Lemma. If $f$ is continuous on $[a,b]$ then for any $\epsilon > 0$ there exists $\delta > 0$ such that for any partition $P$ of $[a,b]$ with $\|P\| < \delta$ and any refinement $R$ of $P$, we have $|S(f,P) - S(f,R)| < \epsilon$.

Applying the lemma, we can show that if $f$ is continuous, then the Cauchy criterion is satisfied. That is, for any $\epsilon >0$ there exists $\delta > 0$ such that if $P$ and $Q$ are any partitions satisfying $\|P\|, \|Q\| < \delta$, then $|S(f,P) - S(f,Q)| < \epsilon.$

To see this, let $R = P \cup Q$ be a common refinement and take $\delta$ as specified in the lemma such that if $\|P\|, \|Q\| < \delta$, we have $|S(f,P) - S(f,R)| < \epsilon/2$ and $|S(f,Q) - S(f,R)| < \epsilon/2$. Whence, it follows that

$$|S(f,P) - S(f,Q)| \leqslant |S(f,P) - S(f,R)| + |S(f,Q) - S(f,R)| < \epsilon/2 + \epsilon/2 = \epsilon.$$

It remains to prove the lemma.

» PROBLEM DETAILS: In the Cauchy criterion passage, what set is taken as the common refinement of the partitions P and Q? Answer from the Cauchy criterion passage alone.

» EXTRACTED MATERIAL:
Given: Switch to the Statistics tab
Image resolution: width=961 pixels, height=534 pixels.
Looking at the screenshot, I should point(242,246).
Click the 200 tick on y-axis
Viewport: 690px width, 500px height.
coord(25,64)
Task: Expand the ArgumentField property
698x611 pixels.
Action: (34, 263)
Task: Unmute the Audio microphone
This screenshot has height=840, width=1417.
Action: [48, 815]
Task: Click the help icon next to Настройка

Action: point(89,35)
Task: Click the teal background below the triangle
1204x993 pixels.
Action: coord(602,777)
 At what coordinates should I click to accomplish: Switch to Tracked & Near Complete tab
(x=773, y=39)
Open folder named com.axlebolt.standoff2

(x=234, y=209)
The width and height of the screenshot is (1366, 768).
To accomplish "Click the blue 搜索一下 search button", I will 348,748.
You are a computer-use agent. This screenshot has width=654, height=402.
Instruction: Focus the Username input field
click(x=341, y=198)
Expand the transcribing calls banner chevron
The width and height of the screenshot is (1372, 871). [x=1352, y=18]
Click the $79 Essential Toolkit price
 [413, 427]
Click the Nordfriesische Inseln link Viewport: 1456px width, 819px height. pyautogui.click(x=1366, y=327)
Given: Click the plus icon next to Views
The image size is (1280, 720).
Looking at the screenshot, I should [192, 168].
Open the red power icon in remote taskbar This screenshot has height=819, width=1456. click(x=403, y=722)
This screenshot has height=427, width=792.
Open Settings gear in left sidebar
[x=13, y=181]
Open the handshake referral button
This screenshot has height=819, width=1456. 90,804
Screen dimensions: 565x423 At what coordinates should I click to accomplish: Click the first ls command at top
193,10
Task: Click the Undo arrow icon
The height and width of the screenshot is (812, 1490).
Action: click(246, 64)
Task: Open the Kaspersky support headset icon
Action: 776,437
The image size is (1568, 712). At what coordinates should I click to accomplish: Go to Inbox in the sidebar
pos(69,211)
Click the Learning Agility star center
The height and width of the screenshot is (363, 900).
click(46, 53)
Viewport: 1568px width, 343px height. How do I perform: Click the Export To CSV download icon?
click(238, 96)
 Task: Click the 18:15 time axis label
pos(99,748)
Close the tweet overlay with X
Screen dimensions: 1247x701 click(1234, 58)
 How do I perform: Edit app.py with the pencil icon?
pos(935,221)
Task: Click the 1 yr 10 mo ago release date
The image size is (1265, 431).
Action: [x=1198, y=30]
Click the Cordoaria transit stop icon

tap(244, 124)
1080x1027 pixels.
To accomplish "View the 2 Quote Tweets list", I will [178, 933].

» EXERCISE OUTPUT: The union of P and Q, written R = P ∪ Q.